本作は、冒頭から世界観の設定、事の起こりを、これでもかと、地の文で描写し、読み手を篩にかけていきます。
昨今のWEB小説のトレンドとはまた異なる切り口。
作者様の「他と被らない」、「類のない物語」を作りたいという、決意表明が連続します。
構成する要素は、日本の文明の消失、魔王の成り立ちや領域、そしてカードや占星術の概念といった独自のファンタジーからなります。
読み手は、その与えられた情報から、否応なしにその先の展開に期待感を揺さぶられます。
冒頭からの情報密度を楽しめる方には、その後からの本筋の展開、会話劇など、キャラクター同士の心理描写もさらに楽しめると感じます。

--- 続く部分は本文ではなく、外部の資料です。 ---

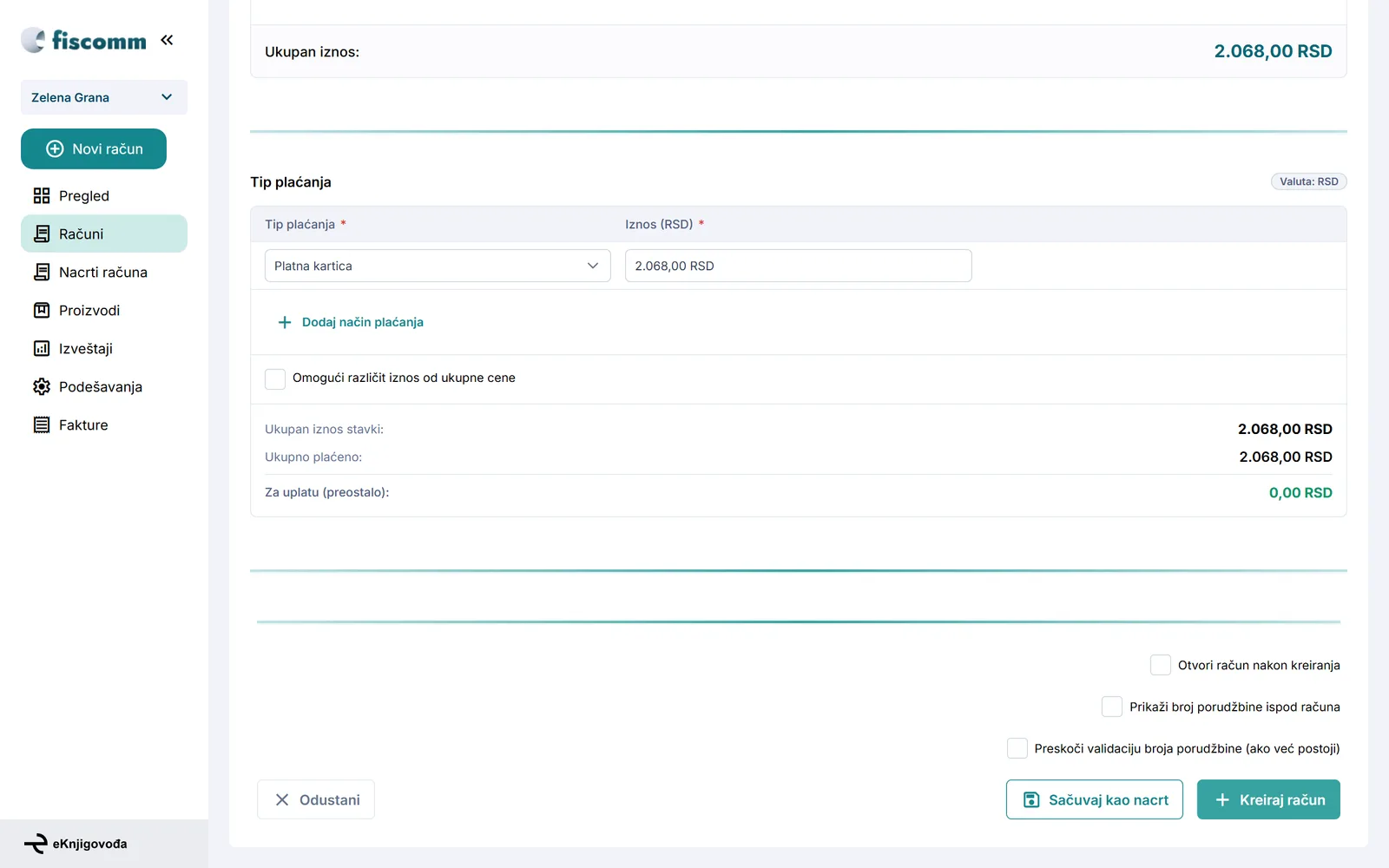This screenshot has height=868, width=1389.
Task: Click the eKnjigovođa logo icon
Action: 36,844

カードゲームの描写などは、無限の可能性があり、タイトルに込められた意味深さとともに、ゾクゾクするような知的好奇心を刺激されることは間違いないです。
1000年前の占い師の伝説と魔王の領域が交錯する世界を舞台に、タイトル通り「表裏一体の運命と連鎖」を巡り主人公が己の可能性を懸けて戦う、独創的で謎に満ちた異世界ファンタジー。
作者様のこだわりが詰まった本作、要素の内、1つでも気になった方は、まずは冒頭を超えて、本筋までの一気読みをおすすめいたします。本作の真骨頂はそこからです。